Metal Doors

Let me tell you a tale, both mysterious and bleak about a strange creature I met one week. And you may have doubts, oh yes you may, but I swear it’s valid — consult my grandfather’s grave. For it happened to him once, when he was a boy, but the creature he met was different, much different and coy.

I was in the fields and suddenly a ship came down from nowhere, I resisted to flip. I would have if not for what I saw, beyond the doors was something more left in store. A shadow descended from the metal doors, and some blind amazement trembled my awe. The creature smiled, “I come in peace” and I concurred his values, yet hesitated to greet.

Accepting suspension of disbelief, I returned his smile and let my mouth speak. He asked what creatures inhabit this world and I replied with “humans” — he looked so amazed. He asked if he could meet everyone, though I supported the idea, there really was none. I spoke of evil, money and tricks and how we dear people regret to forgive.

The creature he seemed so shocked to hear of a planet like ours had absence of care. Division and labour, countries, and war had been so naive to others behind metal doors. The creature asked demurely why we don’t care, and I defended my planet — said “some people share”. Next, the most obscure thing took place, he began to cry before he made his case.
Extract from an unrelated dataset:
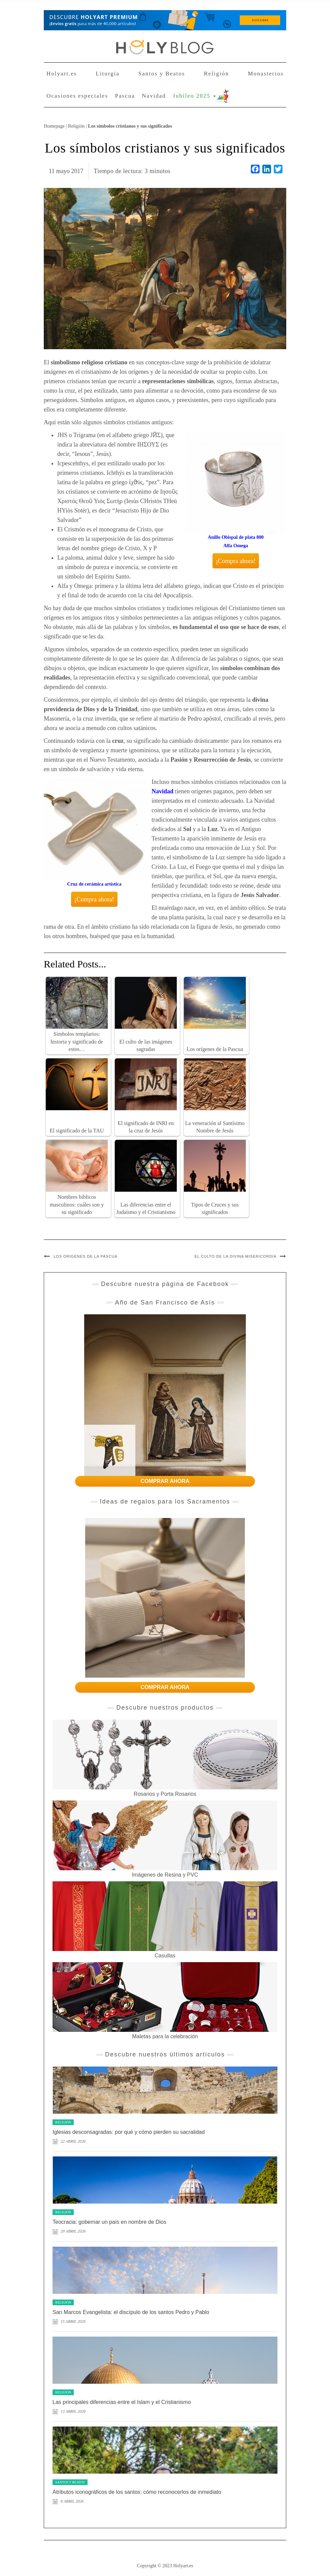  Describe the element at coordinates (266, 73) in the screenshot. I see `Monasterios` at that location.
“It seems so strange that a planet like yours prides itself on money and simply wants more. And the sick and the needy are left so insane whilst a tear has not been shed in its place. Where I come from, there is none of this, we are all family — not one is missed. I pray and I pray your race heals one day, for soon there will be no time, none at all to play.”

At first I was confused but he made sense, my brother from a planet knew what he meant. I was left so speechless with a stone in my throat, as every line of his speech I took good note. He planned to leave and I didn’t think as I yelled “take me with you, I’m afraid to sink beyond Earth’s big blue sea and its paper green currency that permeates all life indeed!”

My brother was happy, but politely declined, he said it was all too easy to leave this all behind. It was my grave duty to make things change, for there is still enough time to not disengage.

He smiled and said he’d return again, in five years or so, to see if I had any sense. As I waved goodbye, at last I saw the metal doors ascending and lights blinking for sure. When the ship had took off, I thought and I thought if he’d keep his promise and if there’d be more. But once it hit me, that he was not like us, with deceit and perjury — he was someone I’d trust. Even if he didn’t, that’s not the point for his message for humans was mine to appoint.

So I spread this message, to you but for all. Let’s be a beautiful planet and let’s not fall in the hands of treachery, we’re better than that. Soon we can all be family, and never be sad.